Patil established one of the first cooperative sugar factories in Karnataka, Raibag Sahakara Sakkare Karkhane. Additionally, he set up a trust fund called 'Hutatma Prataprao Trust' in the name of his slain brother to provide financial assistance to farmers and students. Adding on to the trust fund, Patil set up a chain of educational institutions under the name of Shikshan Prasarak Mandal Education Society Raibag, which operates 3 degree colleges, 7 junior colleges, 10 high schools, 4 D. ed. Colleges, 1 B. ed. College, and 1 DMC college in Belgaum, Karnataka. Patil was also involved in setting up educational institutions in Kolhapur. Shikshan Prasarak Mandal Kolhapur was set up by Patil, M.R. Desai and barrister Kharadekar. Patil was chairman of the Karnataka Health Institute in Ghataprabha, and was instrumental in modernising the rural hospital which provides medicines and treatments to the rural populace.

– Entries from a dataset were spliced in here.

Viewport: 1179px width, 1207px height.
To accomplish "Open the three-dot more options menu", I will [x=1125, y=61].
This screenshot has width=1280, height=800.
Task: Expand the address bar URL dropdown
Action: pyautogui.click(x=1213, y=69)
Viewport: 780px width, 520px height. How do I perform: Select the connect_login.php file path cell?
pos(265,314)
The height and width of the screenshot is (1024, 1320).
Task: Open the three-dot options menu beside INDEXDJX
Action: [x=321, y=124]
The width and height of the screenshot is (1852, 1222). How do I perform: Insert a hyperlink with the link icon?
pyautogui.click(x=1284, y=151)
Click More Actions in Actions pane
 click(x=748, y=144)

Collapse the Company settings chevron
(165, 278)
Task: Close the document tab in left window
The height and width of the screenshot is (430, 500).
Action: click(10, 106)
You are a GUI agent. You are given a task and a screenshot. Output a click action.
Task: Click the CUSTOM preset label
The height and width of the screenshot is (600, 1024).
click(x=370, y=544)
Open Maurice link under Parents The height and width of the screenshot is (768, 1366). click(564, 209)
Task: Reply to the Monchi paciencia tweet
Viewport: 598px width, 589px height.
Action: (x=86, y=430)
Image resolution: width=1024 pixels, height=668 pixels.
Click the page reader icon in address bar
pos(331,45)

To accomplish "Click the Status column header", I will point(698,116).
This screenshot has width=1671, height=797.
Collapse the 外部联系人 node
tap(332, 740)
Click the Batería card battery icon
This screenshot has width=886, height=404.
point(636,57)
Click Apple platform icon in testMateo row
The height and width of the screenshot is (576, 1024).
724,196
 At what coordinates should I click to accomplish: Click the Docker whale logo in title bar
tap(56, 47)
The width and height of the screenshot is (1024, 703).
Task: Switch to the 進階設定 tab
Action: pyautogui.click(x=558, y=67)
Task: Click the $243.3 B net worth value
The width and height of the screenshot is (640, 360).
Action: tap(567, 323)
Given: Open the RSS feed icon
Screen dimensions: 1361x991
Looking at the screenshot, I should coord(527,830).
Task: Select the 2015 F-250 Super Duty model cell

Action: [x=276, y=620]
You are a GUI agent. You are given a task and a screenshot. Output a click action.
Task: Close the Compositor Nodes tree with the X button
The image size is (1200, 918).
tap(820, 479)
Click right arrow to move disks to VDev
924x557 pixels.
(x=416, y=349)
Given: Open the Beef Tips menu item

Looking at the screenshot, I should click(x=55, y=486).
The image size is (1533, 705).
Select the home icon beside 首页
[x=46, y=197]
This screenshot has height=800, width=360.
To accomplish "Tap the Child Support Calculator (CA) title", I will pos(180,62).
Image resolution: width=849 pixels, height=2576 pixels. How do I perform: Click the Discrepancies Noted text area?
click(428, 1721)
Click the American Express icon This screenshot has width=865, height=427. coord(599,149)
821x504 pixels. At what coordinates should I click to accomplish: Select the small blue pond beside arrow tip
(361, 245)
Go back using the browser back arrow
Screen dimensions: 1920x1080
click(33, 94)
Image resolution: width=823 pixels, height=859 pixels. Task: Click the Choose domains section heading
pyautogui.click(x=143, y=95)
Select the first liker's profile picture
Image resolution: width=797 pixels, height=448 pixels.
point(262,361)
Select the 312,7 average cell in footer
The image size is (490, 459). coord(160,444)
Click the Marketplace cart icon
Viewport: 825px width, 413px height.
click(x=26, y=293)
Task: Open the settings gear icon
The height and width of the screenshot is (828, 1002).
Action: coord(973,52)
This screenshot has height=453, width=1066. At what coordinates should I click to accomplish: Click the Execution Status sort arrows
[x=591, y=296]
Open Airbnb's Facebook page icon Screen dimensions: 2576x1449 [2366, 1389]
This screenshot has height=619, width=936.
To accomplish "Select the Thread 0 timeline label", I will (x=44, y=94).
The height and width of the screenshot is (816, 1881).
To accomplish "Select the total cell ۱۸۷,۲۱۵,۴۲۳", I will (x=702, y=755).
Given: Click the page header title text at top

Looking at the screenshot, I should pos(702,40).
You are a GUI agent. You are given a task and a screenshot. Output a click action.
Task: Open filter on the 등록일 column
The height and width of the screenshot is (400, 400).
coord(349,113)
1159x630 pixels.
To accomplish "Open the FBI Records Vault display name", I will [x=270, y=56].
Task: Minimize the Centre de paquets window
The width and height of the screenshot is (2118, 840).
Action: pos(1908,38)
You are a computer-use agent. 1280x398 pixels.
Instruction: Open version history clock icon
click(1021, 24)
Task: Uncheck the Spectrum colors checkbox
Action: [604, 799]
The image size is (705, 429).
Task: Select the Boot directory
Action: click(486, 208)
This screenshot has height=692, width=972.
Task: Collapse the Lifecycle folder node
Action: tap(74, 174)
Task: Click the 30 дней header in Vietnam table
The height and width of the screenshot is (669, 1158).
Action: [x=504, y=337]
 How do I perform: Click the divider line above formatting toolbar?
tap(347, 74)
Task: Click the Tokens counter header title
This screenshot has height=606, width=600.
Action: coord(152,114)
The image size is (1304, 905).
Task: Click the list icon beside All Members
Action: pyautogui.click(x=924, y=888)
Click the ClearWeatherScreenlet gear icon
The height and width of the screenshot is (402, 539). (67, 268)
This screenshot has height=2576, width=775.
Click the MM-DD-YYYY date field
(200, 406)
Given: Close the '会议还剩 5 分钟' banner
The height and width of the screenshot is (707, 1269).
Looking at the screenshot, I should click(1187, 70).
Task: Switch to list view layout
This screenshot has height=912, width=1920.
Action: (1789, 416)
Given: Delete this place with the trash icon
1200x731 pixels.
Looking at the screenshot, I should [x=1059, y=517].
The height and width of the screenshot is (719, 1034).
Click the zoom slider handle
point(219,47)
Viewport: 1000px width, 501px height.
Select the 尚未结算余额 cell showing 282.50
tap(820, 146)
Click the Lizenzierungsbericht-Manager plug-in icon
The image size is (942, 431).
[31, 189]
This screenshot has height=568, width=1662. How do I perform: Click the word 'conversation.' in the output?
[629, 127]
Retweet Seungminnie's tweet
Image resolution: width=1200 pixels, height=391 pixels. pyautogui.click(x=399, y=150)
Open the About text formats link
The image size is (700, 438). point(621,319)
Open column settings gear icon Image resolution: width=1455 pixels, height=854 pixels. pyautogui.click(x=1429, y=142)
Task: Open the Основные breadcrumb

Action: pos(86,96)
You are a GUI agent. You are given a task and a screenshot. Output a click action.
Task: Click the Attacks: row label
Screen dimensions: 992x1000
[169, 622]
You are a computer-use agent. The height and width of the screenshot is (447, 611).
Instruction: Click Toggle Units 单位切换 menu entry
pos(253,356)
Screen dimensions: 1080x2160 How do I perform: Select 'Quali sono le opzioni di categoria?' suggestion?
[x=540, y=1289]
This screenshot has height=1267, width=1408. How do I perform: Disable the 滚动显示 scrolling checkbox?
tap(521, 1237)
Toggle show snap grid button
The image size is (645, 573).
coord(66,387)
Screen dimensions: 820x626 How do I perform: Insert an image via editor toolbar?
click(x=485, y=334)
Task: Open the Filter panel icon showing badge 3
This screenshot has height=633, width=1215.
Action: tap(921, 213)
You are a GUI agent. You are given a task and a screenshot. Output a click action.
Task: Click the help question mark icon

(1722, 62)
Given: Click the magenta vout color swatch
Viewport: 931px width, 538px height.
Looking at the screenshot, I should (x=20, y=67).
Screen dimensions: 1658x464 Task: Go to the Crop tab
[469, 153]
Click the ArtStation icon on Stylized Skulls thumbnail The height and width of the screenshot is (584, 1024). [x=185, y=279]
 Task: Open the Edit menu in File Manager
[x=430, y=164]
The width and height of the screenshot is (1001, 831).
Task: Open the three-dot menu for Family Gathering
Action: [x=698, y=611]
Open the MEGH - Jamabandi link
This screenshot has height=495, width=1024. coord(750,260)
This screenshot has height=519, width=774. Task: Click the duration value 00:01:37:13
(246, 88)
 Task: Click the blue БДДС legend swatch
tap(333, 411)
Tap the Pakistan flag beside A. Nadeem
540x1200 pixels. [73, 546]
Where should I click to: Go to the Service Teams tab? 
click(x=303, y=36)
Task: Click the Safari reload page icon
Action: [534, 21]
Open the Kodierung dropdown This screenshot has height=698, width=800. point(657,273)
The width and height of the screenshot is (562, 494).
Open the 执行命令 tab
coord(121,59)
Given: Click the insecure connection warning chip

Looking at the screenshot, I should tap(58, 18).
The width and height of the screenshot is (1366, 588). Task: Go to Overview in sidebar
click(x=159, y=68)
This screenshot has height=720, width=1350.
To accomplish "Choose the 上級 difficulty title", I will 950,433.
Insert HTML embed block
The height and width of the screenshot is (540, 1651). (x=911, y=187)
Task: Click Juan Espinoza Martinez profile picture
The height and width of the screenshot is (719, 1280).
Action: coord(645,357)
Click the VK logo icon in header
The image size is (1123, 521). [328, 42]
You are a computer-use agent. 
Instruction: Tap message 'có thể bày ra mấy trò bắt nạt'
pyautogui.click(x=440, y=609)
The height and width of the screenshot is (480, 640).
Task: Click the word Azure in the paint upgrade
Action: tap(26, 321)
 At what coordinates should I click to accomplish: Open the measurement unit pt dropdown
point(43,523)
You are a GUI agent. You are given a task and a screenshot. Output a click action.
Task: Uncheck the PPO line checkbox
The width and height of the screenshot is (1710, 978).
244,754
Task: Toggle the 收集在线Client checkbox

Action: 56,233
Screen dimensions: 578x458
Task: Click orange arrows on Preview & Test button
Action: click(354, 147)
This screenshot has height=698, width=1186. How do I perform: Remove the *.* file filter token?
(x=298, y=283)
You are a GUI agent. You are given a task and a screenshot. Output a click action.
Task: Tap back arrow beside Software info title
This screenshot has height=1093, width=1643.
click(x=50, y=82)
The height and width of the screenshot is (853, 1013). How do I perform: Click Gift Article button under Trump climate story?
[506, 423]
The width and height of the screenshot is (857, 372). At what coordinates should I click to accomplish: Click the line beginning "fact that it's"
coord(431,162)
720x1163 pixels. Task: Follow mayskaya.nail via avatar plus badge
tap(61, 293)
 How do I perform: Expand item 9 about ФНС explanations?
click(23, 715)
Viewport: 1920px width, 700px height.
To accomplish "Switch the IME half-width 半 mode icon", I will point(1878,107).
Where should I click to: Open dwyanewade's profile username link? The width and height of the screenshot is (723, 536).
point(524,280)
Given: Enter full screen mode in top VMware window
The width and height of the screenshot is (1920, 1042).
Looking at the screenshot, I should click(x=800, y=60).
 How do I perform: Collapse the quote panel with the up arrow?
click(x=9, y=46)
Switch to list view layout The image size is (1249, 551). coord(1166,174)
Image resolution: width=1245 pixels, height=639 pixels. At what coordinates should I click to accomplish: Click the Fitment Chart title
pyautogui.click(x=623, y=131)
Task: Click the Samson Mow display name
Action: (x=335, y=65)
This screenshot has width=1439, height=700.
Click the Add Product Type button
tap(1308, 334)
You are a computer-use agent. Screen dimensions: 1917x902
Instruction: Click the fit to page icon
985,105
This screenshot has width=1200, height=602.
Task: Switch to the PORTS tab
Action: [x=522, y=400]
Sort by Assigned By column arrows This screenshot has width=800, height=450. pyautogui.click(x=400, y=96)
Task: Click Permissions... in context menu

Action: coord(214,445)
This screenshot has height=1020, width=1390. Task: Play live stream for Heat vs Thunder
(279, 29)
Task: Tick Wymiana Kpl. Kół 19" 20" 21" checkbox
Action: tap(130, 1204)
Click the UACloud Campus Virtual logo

A few years prior to his death, Patil established another private sugar factory, Bhagyashri Lagmawwa Sugars Ltd. in his hometown Bekkeri and had fully planned another factory in nearby Alagawadi. He was awarded the Indira Gandhi Sadbhavana National Award in 2008 for the various social endeavours in his life.

== Personal life ==

Patil married Arunadevi and had four children: Prataprao, Prathibha, Vivekrao and Amarsinh. Prathibha, an active politician, died in 2003. Amarsinh is a barrister (LLM, University of Cambridge) . He was the elected Member of Parliament (INC) from Belgaum (1999–2004) during the NDA regime. Amarsinh now manages the Shikshan Prasarak (SP) Mandal Raibag, and Bhagyashri Lagmawwa Sugars after the death of Patil. Prataprao is another well known political leader in the area. Vivekrao is a recognised educationalist who runs the Mahakali Education Society, which manages a chain of schools and colleges in Belgaum District. He is the elected president of the Karnataka milk federation, Belgaum District.

V.L. Patil died on 9 December 2012 in Bangalore, India due to a long-standing illness. Patil was cremated in his home village Bekkeri, with full state honours.